Wednesday, March 21, 2018

not shy about taxes...

It may feel as though you're working real hard. If you are part of the vast majority of Americans you may be working very hard to make ends meet.

Conservatives say "It's your money, and you should decide how you spend it." That's a  simplistic line that resonates at the polling place.

In the wood shop, I use tools others have invented, techniques that I have learned from others, and materials that come as a gift from nature. When someone buys my work,  or commissions a new work, they set me in motion making more, and so we can take the wood shop as a microcosm of the larger word. All things are connected with all other things.

If you assume that the government is a hungry monster of evil intent, and a reflection of all the evil people who surround you that want to take your stuff, you might get angry about taxes and any effort to raise them. So these days, folks being as angry as they are, no one ever proposes a tax increase. quite the opposite is true. The accepted mantra is cut, cut, cut, and along with cut, cut, cut comes steep and relentless cuts in the services we provide for each other.

I propose a tax increase, and my proposal is based on a broader view of humanity. I watch closely, and what I've observed is that people spend a lot of time caring for and about each other. We gather together to do all kinds of things whether we get paid for it or not. My base assumption is that people are good, want to do good things (like caring for their kids) and that they sometimes need help.

If you get to know anyone in government, you would learn that almost without exception, they are caring folks just like you.
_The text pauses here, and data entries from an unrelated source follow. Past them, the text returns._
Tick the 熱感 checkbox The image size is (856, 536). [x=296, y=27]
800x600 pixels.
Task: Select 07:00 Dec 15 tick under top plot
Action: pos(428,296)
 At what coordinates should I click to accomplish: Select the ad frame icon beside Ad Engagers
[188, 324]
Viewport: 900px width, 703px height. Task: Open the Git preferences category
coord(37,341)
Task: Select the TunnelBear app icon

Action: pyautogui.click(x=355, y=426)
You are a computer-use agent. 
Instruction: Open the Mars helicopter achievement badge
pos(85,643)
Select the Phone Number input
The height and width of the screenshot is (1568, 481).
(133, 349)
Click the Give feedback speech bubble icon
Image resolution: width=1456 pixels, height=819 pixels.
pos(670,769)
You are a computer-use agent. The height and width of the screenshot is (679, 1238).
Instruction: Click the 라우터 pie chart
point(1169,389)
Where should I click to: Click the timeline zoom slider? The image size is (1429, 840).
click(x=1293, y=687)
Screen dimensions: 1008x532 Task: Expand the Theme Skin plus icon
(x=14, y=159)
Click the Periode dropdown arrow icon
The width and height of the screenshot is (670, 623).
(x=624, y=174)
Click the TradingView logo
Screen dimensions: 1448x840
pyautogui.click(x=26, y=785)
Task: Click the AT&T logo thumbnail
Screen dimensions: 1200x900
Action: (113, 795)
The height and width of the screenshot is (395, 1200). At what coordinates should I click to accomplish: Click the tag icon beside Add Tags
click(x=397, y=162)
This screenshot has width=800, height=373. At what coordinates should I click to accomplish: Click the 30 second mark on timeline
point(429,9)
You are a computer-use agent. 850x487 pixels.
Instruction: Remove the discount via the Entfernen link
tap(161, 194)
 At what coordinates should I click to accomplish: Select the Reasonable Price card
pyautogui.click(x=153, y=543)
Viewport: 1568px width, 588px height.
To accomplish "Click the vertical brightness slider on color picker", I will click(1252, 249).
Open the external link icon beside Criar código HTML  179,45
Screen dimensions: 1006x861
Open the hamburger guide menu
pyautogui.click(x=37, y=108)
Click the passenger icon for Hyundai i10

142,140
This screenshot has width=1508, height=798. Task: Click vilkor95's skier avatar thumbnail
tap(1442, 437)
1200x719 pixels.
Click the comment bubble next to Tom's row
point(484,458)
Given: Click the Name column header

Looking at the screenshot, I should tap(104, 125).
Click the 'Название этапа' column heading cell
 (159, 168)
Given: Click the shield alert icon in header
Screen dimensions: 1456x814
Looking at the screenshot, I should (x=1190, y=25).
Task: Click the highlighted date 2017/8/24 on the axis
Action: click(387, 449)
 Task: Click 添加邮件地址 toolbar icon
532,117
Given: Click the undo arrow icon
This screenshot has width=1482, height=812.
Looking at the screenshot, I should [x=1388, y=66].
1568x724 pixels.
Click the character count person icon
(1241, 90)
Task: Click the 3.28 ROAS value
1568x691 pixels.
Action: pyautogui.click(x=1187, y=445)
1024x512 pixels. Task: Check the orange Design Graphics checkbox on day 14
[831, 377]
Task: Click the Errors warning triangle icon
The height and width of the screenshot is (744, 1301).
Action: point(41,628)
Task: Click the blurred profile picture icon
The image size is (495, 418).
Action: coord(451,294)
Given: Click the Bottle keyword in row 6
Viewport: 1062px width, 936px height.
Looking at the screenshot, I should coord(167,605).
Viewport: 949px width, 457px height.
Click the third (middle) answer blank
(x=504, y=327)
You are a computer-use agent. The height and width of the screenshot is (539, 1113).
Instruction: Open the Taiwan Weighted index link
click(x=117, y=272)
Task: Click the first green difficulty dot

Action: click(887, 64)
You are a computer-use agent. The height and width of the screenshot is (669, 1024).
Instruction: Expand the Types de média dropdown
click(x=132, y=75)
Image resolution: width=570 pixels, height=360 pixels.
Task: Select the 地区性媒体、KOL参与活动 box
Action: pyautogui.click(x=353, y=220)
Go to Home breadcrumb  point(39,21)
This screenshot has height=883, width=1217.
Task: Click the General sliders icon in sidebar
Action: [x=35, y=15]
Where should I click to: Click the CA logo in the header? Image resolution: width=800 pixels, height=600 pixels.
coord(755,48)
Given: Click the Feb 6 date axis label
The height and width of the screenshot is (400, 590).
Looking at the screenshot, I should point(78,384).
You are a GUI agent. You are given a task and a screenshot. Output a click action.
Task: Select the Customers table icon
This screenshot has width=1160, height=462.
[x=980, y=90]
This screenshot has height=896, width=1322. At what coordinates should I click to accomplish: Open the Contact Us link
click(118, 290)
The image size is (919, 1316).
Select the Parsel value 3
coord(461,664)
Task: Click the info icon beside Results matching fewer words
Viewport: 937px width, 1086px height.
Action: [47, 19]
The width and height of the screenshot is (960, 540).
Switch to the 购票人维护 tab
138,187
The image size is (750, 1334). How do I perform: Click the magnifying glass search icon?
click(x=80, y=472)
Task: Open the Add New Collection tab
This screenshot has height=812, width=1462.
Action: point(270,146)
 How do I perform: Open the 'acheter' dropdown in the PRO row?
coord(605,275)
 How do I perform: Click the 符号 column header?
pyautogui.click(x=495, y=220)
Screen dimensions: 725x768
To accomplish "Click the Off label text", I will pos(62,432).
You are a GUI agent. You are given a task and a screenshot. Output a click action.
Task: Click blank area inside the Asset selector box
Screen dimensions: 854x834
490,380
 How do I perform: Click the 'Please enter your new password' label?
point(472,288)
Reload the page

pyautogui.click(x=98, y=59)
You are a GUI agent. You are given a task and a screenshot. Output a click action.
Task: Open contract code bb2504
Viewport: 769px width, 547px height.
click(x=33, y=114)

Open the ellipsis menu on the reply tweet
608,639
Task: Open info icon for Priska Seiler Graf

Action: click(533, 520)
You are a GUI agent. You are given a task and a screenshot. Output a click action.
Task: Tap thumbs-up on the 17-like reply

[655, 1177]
Government is the tool through which caring people work to improve the lives of each other in ways that we would be incapable alone. We are each personally enriched when we assure that the needs of our fellow Americans and community members are met.

Our governments, local, state, and federal are empowered to do good and to fulfill our goals for a safe, sane and caring society only when adequate tax revenue is provided. We are talking specifically about schools, libraries, roads, health, safety, and national security, none of which would be available to us without adequate taxation. I oppose tax reductions for those who can most easily afford to pay for the security and health of our nation, those who have in turn received the largest share of benefits from the society and economy built through the enormous efforts of earlier generations and by those working right now.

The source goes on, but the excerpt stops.